投稿日: Dec 06, 2014 12:20:46 AM
本が不滅かどうかを考える前に、本が無くなるとか無くならないという議論が不滅のように思える。というのは消費財として大量販売ビジネスとしての本と、文化的な財としての本が入り混じって話しあわれてしまうからだ。すでに何百万部を発行する漫画週刊誌はなくなったとか、何十万部あった雑誌が何万部になってしまったとか、量販ビジネスとして見ると十分に出版は縮小してしまった。これは先進国どこでも共通することである。
だからといって将来ゼロになるとはいえない。昔から数百~数千部しかなく、将来も同じくらいという会報や機関誌もあるからである。つまり金がまわらないものは出版産業にはカウントされないが、読者からすると出版物には違いないという非対象の関係があり、これがビジネスとしての出版と文化としての出版の差である。
古本や図書館はビジネスとしての出版とは一線を画するので、出版がマイナス成長になると攻撃対象にされたりする。これもビジネスと文化の話が混同してしまっている例である。これも読者からするとバカバカしい話で、目下のベストセラーのランキングよりも、過去から累積的に何度も読まれている本の方が尊敬されるわけで、それは現在の書店にはなく、古本屋や図書館にしか置いていない場合がある。
しかしだからといって何らかの価値があっても、お金のまわらない過去の本は電子書籍にする作業の費用も出せない。そこでGoogleBooksなどがあったわけだが、今の出版ビジネス側からの反対もあった。実際には絶版本に関してはネットで公開されても出版界の利益を損なわないと思うのだが、この方式はあまり話題にはならなくなっている。
前職でも過去に出版した本の一部をWeb上でアーカイブしていたこともあったが、今はもうやっていないようである。本来は元の本を出した出版社がアーカイブもすればよいのだが、自分ですることができないならGoogleにお任せするのがいい。
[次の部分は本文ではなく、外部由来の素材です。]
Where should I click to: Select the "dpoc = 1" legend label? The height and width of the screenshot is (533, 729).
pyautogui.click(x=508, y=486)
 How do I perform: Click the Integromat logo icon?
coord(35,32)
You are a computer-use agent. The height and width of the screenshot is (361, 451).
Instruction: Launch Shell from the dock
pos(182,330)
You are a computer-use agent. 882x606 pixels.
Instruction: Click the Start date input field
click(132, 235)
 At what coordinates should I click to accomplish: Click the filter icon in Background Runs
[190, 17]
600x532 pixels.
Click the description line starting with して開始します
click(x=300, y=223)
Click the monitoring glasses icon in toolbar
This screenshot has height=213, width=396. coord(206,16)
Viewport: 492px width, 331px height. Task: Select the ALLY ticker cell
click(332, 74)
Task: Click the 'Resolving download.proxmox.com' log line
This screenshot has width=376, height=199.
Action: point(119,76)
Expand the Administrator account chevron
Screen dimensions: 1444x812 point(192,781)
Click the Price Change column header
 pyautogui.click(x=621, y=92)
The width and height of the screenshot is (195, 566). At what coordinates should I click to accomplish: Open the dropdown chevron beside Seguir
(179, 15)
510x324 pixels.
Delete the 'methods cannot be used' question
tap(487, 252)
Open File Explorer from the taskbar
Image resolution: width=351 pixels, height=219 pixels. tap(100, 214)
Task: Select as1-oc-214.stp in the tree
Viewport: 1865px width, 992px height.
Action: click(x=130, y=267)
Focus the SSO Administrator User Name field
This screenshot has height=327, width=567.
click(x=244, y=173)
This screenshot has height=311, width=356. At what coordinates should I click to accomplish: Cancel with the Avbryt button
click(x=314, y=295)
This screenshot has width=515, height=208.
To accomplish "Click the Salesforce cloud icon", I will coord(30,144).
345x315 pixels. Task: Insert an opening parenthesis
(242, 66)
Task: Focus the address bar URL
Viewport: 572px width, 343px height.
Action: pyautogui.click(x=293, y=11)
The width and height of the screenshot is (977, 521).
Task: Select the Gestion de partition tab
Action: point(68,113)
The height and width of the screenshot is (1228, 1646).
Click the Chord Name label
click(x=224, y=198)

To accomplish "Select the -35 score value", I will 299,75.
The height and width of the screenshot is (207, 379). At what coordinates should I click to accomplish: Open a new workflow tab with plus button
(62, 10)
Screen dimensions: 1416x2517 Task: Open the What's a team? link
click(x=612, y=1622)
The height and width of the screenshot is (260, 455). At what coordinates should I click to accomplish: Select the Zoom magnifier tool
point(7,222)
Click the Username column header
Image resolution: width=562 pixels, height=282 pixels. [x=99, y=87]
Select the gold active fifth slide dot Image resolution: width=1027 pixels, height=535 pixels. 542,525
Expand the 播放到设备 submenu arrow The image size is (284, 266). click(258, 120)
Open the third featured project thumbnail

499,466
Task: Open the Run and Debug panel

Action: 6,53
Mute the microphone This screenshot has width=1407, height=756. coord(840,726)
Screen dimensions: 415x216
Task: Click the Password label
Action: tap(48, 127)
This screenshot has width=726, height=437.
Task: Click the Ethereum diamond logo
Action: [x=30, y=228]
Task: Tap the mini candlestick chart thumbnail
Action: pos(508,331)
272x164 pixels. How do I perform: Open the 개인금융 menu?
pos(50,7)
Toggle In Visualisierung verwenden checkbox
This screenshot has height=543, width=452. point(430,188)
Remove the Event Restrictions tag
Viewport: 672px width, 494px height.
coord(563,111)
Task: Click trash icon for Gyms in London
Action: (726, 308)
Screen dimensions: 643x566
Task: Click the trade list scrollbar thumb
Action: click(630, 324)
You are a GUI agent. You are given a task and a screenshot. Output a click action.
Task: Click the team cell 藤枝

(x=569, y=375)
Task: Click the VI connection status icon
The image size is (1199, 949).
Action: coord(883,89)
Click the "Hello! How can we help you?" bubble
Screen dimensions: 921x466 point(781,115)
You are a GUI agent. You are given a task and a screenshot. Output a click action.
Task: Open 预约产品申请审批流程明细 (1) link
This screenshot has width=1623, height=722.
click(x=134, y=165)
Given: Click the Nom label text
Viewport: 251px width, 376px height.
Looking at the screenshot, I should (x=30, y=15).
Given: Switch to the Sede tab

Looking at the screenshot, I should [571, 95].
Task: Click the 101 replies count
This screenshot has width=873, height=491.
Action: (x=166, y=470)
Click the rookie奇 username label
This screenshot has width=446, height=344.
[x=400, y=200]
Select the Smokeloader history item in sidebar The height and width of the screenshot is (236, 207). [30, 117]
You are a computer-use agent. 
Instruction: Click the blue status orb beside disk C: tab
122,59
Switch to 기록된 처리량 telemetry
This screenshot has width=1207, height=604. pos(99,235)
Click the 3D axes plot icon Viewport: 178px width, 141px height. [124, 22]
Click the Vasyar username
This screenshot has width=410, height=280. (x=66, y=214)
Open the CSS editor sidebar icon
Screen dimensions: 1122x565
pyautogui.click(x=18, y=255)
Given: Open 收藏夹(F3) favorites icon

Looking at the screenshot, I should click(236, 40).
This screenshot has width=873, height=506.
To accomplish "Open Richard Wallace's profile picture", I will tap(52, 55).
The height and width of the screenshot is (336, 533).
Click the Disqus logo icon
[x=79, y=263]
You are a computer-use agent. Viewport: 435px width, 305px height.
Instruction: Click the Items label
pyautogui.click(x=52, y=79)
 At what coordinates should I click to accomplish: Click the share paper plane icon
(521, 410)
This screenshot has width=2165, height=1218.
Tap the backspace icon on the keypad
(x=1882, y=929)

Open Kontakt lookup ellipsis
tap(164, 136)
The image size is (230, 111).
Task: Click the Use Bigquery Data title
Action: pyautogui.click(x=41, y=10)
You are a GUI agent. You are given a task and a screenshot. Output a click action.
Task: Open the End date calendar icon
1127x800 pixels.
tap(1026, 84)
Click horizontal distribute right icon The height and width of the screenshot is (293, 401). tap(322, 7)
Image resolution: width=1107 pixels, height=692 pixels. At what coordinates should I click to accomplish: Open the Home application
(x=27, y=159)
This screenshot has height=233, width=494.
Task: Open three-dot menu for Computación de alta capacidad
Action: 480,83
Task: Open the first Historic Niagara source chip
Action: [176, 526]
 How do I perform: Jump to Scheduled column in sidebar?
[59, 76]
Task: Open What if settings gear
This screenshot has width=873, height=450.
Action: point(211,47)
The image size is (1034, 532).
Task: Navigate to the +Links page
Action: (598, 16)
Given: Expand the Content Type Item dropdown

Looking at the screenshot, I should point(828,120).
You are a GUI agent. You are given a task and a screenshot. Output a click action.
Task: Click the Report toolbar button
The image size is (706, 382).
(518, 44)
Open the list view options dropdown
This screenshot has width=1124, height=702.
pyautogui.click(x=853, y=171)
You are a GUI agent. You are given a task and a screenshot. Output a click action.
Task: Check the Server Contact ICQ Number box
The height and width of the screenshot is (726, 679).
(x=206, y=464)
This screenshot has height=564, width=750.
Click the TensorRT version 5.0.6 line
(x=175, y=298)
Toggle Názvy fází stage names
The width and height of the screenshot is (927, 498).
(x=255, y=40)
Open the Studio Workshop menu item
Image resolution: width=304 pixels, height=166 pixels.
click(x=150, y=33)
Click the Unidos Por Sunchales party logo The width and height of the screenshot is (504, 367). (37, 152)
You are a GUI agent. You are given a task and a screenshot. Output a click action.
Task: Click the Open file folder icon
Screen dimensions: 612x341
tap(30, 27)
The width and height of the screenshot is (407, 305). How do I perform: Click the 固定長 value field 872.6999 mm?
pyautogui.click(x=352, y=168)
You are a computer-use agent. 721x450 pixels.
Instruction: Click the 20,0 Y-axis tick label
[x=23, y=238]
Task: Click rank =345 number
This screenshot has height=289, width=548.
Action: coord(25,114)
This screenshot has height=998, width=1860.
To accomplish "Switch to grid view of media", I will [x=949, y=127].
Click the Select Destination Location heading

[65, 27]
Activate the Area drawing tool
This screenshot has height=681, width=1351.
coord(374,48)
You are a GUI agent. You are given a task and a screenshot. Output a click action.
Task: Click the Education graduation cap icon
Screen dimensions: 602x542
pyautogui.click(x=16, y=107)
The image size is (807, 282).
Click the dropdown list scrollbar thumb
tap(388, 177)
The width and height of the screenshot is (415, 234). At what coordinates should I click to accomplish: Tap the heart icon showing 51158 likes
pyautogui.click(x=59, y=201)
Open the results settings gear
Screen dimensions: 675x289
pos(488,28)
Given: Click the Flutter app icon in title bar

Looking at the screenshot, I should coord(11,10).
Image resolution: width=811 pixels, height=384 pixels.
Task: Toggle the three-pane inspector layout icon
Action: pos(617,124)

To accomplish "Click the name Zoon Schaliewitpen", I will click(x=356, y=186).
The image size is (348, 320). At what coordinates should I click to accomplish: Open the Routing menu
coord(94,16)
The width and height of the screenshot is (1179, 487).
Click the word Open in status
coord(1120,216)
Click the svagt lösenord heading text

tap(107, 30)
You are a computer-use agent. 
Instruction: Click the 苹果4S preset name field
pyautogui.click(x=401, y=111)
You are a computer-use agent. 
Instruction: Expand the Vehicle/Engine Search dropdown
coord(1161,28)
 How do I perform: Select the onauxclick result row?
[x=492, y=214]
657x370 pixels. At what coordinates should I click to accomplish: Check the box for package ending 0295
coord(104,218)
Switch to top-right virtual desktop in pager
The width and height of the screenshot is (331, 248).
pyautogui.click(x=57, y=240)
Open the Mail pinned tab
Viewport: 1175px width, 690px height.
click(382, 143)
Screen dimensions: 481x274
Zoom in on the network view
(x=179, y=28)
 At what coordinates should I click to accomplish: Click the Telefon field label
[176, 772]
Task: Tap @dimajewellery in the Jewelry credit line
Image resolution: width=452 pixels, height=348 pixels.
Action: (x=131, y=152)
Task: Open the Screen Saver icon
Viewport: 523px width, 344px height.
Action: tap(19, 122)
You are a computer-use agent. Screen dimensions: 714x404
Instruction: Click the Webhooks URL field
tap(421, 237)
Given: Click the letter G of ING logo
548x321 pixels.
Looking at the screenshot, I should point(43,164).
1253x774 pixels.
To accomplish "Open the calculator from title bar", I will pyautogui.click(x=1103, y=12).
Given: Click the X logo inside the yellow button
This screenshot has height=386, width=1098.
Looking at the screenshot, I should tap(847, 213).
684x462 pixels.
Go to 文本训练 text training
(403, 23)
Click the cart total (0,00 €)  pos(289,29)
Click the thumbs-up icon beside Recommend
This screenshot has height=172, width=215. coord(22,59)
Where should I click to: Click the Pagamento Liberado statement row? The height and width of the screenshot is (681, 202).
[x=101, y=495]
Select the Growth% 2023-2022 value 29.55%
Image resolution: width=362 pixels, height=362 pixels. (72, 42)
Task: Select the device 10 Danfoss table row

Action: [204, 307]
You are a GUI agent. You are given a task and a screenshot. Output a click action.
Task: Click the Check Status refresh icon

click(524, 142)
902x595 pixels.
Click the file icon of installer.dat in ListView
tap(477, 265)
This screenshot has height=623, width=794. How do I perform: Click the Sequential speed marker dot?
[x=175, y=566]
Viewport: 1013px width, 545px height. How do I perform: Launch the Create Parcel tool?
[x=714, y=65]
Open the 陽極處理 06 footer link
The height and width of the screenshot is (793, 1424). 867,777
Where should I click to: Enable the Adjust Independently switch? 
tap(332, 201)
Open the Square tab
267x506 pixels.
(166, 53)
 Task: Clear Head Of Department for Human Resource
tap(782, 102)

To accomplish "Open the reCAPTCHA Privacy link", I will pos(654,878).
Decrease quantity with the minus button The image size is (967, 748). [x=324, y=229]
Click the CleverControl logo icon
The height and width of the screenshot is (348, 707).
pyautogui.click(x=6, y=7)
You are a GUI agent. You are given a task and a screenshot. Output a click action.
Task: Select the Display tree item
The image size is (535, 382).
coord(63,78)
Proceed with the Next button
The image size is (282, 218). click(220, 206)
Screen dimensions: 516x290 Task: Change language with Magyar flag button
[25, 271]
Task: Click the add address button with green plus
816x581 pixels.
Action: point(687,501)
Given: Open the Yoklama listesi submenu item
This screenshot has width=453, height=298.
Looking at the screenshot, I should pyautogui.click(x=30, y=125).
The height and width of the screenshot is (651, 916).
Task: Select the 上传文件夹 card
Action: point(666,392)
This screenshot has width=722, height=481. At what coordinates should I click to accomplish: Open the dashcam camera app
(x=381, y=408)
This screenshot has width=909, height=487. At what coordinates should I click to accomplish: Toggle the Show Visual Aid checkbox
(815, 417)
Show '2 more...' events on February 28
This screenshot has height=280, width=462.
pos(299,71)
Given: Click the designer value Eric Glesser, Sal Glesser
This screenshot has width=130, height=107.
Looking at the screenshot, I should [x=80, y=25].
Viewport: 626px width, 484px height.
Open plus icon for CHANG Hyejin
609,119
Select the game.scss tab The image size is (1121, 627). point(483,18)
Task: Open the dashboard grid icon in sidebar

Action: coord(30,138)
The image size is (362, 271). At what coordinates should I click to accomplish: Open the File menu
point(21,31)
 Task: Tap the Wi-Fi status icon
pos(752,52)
前職で出していた単行本がなぜかGoogleBooksで見られるものがあるのだが、これが何らかの契約でそうなったのか、勝手にそうなったのかはわからない。画面はスキャンではあるものの、ちゃんとキーワード検索も効くし、どこからも見られて便利である。また会報や機関誌もアーカイブにしてもらえれば、それらも含めてネットで見られることは大きなメリットになる。どう考えても狭義の出版ビジネスの立場で発言していることは時代に取り残されていくように見える。